··· MATERIAL TO PROCESS

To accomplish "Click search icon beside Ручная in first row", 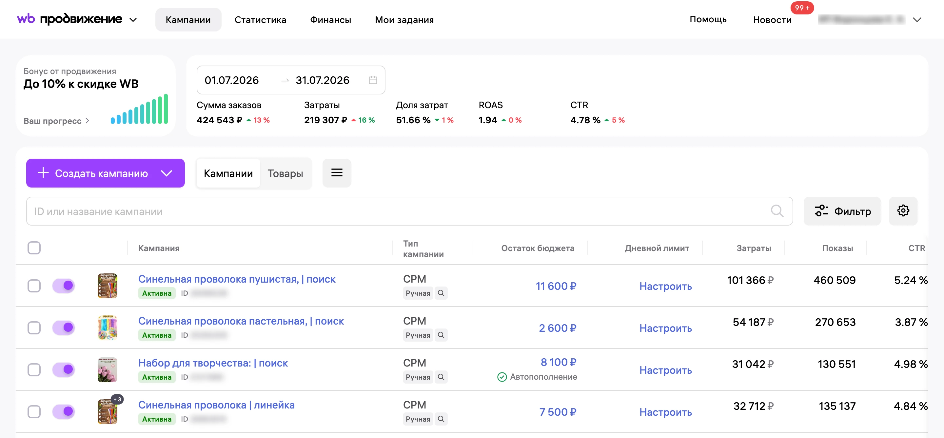I will 441,293.
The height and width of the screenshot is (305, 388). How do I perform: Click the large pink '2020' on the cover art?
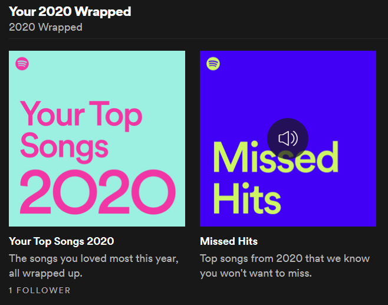[x=98, y=192]
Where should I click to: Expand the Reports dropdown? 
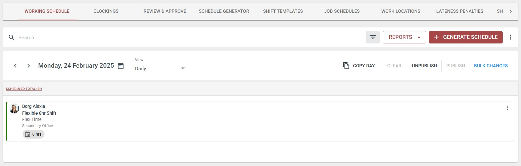(404, 37)
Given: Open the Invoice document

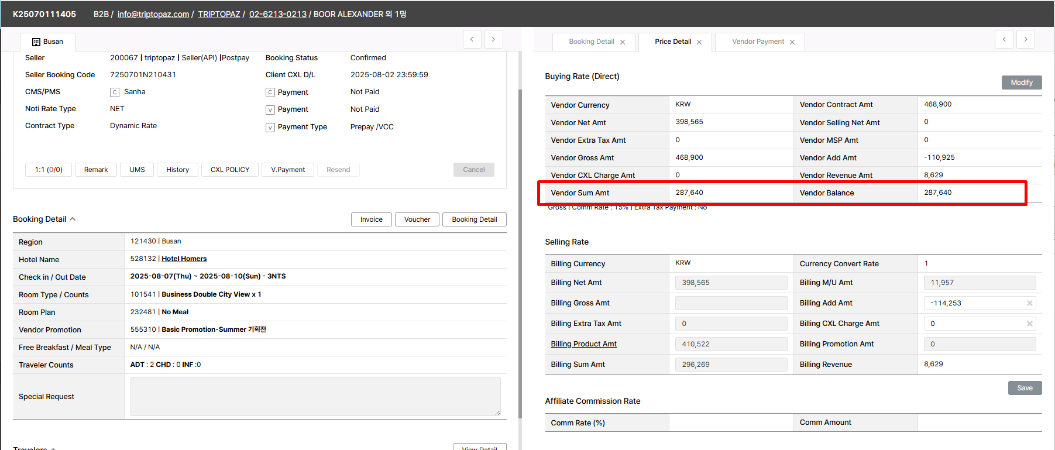Looking at the screenshot, I should [371, 219].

······

- **ACTIVITY**: Leave the pictures out. Transcribe exactly the lines from the one with "Where should I" through the end of the records.

- **RESULT**:
Where should I click to: Expand the Reports dropdown? 
(404, 37)
Given: Open the Invoice document

Looking at the screenshot, I should [371, 219].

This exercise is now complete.